TASK DETAILS> Without omitting anything, return the records precisely as given.

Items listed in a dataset
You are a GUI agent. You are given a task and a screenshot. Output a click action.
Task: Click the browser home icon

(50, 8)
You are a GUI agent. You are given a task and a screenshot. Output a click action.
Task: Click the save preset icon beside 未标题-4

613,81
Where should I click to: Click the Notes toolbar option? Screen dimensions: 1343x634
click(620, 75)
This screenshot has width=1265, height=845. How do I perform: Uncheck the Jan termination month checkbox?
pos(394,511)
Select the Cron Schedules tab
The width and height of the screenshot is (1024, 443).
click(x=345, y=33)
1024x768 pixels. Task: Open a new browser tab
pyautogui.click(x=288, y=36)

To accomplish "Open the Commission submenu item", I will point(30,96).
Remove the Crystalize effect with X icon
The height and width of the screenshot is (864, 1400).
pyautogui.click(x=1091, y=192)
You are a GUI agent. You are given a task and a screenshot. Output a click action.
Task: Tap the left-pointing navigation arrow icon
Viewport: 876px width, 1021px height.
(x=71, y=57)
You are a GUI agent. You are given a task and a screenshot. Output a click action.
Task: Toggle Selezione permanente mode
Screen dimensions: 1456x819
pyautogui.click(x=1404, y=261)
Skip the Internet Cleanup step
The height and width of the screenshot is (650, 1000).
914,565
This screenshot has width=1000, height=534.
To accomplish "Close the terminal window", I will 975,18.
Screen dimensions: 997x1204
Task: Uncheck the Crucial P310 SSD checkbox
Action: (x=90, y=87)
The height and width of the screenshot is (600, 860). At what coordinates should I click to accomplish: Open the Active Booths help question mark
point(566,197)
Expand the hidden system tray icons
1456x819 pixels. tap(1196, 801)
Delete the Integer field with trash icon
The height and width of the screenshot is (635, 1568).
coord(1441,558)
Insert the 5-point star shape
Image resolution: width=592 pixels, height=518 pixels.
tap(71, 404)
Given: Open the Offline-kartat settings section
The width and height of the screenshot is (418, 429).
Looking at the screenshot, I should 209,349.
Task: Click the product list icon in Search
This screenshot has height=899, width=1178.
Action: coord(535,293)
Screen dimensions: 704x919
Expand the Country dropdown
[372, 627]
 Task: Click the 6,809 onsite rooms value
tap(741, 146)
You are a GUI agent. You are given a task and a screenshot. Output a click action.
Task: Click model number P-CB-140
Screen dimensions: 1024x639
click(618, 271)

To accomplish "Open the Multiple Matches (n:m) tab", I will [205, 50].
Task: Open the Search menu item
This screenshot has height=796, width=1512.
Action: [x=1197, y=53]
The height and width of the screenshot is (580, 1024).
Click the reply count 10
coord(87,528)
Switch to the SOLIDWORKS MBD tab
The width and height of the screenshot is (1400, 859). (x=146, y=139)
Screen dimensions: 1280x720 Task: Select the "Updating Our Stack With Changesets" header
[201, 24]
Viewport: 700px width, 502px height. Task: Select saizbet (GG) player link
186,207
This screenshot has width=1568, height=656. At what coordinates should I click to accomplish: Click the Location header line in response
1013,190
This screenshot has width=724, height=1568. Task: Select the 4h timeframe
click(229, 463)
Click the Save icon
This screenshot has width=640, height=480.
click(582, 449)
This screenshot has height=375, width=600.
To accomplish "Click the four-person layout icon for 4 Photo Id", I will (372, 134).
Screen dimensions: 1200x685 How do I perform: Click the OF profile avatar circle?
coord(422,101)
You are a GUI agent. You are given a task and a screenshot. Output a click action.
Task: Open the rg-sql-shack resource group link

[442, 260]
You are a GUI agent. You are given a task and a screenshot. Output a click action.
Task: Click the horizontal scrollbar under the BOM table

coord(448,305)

EXERCISE RESULT>
You are a GUI agent. You are given a task and a screenshot. Output a click action.
Task: Click the browser home icon

(50, 8)
You are a GUI agent. You are given a task and a screenshot. Output a click action.
Task: Click the save preset icon beside 未标题-4

613,81
Where should I click to: Click the Notes toolbar option? Screen dimensions: 1343x634
click(620, 75)
This screenshot has width=1265, height=845. How do I perform: Uncheck the Jan termination month checkbox?
pos(394,511)
Select the Cron Schedules tab
The width and height of the screenshot is (1024, 443).
click(x=345, y=33)
1024x768 pixels. Task: Open a new browser tab
pyautogui.click(x=288, y=36)

To accomplish "Open the Commission submenu item", I will point(30,96).
Remove the Crystalize effect with X icon
The height and width of the screenshot is (864, 1400).
pyautogui.click(x=1091, y=192)
You are a GUI agent. You are given a task and a screenshot. Output a click action.
Task: Tap the left-pointing navigation arrow icon
Viewport: 876px width, 1021px height.
(x=71, y=57)
You are a GUI agent. You are given a task and a screenshot. Output a click action.
Task: Toggle Selezione permanente mode
Screen dimensions: 1456x819
pyautogui.click(x=1404, y=261)
Skip the Internet Cleanup step
The height and width of the screenshot is (650, 1000).
914,565
This screenshot has width=1000, height=534.
To accomplish "Close the terminal window", I will 975,18.
Screen dimensions: 997x1204
Task: Uncheck the Crucial P310 SSD checkbox
Action: (x=90, y=87)
The height and width of the screenshot is (600, 860). At what coordinates should I click to accomplish: Open the Active Booths help question mark
point(566,197)
Expand the hidden system tray icons
1456x819 pixels. tap(1196, 801)
Delete the Integer field with trash icon
The height and width of the screenshot is (635, 1568).
coord(1441,558)
Insert the 5-point star shape
Image resolution: width=592 pixels, height=518 pixels.
tap(71, 404)
Given: Open the Offline-kartat settings section
The width and height of the screenshot is (418, 429).
Looking at the screenshot, I should 209,349.
Task: Click the product list icon in Search
This screenshot has height=899, width=1178.
Action: coord(535,293)
Screen dimensions: 704x919
Expand the Country dropdown
[372, 627]
 Task: Click the 6,809 onsite rooms value
tap(741, 146)
You are a GUI agent. You are given a task and a screenshot. Output a click action.
Task: Click model number P-CB-140
Screen dimensions: 1024x639
click(618, 271)

To accomplish "Open the Multiple Matches (n:m) tab", I will [205, 50].
Task: Open the Search menu item
This screenshot has height=796, width=1512.
Action: [x=1197, y=53]
The height and width of the screenshot is (580, 1024).
Click the reply count 10
coord(87,528)
Switch to the SOLIDWORKS MBD tab
The width and height of the screenshot is (1400, 859). (x=146, y=139)
Screen dimensions: 1280x720 Task: Select the "Updating Our Stack With Changesets" header
[201, 24]
Viewport: 700px width, 502px height. Task: Select saizbet (GG) player link
186,207
This screenshot has width=1568, height=656. At what coordinates should I click to accomplish: Click the Location header line in response
1013,190
This screenshot has width=724, height=1568. Task: Select the 4h timeframe
click(229, 463)
Click the Save icon
This screenshot has width=640, height=480.
click(582, 449)
This screenshot has height=375, width=600.
To accomplish "Click the four-person layout icon for 4 Photo Id", I will (372, 134).
Screen dimensions: 1200x685 How do I perform: Click the OF profile avatar circle?
coord(422,101)
You are a GUI agent. You are given a task and a screenshot. Output a click action.
Task: Open the rg-sql-shack resource group link

[442, 260]
You are a GUI agent. You are given a task and a screenshot. Output a click action.
Task: Click the horizontal scrollbar under the BOM table

coord(448,305)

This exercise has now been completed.